Another common question as there were many losses experienced during the recent recession. Just as investors were introduced to a whole new world of private investments and higher returns in the mid 2000’s, the tables turned and everything changed in the world economy. There were many losses experienced in the Exempt Market and many investors questioning their decision to invest there. As this was most people’s first exposure to this market, it did not leave a very good impression in most investor’s minds. Here is how I generally respond:
Losing money in an investment (or just losing money period) can be a devastating thing. You’ve worked hard, you’re doing the right thing trying to build for a great future and retirement, and investing should help with that, not cause you to lose money.
The truth is though, investing does come with risks and people frequently lose money, both in the private and public markets. You are never going to profit 100% of the time with investing; it is just not possible. Even the risk adverse that want the ‘guarantee’ and park their money in GIC’s can lose money through inflation risk. There is a very real chance that inflation will be higher than what they are making in a GIC and erode their returns away.
When we experience a large financial crisis like 2008/2009 where losses were enormous, it is easy to want to just throw in the towel and put your money under the mattress.
That is not the answer though and deep down most people know this. Life is a learning experience and failures often give us the opportunity to learn a lot. You might not see it at the time but later when you reflect back you will see many things that you will try to do differently in the future. And this time, with more knowledge and experience under your belt, you’re likely to do much better.
It’s easy to take that position with the Exempt Market overall too. It is considered a higher risk market and the risks really became apparent during the recession when some very high profile companies failed. But again, with great hardships come great changes and Canada’s private investment landscape has now become a well regulated, more controlled, place for investors to earn great returns on their money.
So my immediate answer would be – because it is completely reformed, offers great issuers with extensive experience and great track records.
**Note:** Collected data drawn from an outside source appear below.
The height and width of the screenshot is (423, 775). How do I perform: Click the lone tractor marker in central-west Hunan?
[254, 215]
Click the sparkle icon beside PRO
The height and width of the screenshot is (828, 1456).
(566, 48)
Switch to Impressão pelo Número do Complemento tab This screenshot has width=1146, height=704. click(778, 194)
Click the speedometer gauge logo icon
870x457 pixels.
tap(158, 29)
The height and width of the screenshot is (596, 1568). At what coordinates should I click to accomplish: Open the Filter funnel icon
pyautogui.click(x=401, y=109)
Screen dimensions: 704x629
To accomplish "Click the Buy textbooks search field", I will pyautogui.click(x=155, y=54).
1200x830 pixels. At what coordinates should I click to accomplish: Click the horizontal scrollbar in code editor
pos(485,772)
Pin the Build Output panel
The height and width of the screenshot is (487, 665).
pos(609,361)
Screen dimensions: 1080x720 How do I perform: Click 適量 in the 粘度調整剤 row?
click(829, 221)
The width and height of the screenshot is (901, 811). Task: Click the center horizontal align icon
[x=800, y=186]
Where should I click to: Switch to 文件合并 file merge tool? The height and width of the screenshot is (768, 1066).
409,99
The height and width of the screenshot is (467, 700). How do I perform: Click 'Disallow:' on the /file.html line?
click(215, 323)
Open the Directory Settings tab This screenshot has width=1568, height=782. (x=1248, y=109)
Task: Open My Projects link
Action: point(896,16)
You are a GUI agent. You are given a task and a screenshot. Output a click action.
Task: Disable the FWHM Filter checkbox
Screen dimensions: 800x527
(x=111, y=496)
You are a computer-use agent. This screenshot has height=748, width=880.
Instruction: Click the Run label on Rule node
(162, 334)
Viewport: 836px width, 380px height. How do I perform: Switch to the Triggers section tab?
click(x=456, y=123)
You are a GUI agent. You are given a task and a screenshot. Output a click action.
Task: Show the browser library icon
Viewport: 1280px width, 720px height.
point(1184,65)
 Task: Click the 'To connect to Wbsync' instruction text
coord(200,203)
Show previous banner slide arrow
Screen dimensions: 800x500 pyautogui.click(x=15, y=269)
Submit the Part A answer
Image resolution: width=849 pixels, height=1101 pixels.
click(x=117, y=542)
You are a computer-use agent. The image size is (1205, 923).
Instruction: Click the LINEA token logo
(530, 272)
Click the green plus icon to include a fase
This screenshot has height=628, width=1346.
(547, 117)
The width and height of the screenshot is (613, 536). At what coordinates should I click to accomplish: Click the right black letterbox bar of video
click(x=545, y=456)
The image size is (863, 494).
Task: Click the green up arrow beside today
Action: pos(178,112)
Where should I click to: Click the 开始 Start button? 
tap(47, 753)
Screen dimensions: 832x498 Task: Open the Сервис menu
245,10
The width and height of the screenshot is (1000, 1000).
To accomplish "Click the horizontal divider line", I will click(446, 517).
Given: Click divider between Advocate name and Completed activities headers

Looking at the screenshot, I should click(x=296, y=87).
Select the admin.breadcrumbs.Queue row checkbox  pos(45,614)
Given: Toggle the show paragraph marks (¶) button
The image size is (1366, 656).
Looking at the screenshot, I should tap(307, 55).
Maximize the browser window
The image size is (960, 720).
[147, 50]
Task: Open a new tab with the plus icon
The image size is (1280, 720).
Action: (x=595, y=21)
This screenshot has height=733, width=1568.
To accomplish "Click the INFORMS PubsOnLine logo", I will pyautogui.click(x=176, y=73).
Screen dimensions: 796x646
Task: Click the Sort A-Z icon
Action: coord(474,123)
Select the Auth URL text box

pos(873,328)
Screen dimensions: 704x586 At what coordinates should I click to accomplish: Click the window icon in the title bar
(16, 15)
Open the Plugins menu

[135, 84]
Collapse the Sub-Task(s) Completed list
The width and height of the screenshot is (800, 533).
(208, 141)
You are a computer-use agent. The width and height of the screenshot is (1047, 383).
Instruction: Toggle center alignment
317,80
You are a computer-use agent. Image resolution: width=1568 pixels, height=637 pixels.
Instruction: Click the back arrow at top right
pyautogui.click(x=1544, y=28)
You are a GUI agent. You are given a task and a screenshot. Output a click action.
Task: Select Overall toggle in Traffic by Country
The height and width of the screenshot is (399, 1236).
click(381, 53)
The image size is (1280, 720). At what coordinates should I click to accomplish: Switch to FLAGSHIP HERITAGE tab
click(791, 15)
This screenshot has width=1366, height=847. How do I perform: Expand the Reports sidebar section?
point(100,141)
The returns are much higher and you will make your losses back much faster than you would with stocks or mutual funds.
And I will qualify that with – there are still no guarantees of course. Not in this market or any other market. Investments hold risk. But if you take a look at the changes that have taken place in the Exempt Market to protect you the investor – I think you will readily agree that it is a very investor friendly place to be.
#3 – Why would I invest here instead of in stocks or mutual funds?
The Exempt Market is not mainstream, and it is considered a higher risk environment – why would the average investor want to put some of their portfolio in the Exempt Market? This is the topic I love to talk about the most and here is my condensed response:
Because, when properly diversified, private investments can help you reach your financial goals and retirement dreams faster than conventional products. That is the market’s main draw for investors - the potential for higher and more consistent rates of return than stocks, mutual funds or bonds.
The reason for this is that lots of opportunities come with upside potential. Many of the issuers offer both income and profit sharing components to their structure and for investors this is where the potential is to really see some growth. It is also what sets this private investment landscape apart from the usual investment vehicles as a successful project could mean a much higher return on your money. For example, in a hotel development, there could be higher than average levels of occupancy and then a final sale of the hotel - all of which the investor shares in. Another draw to the Exempt Market is less volatility, as it does not closely mirror the ups and downs of the public stock markets.
For investors, this means that your capital can increase faster and you will have more capital to continue investing at higher rates.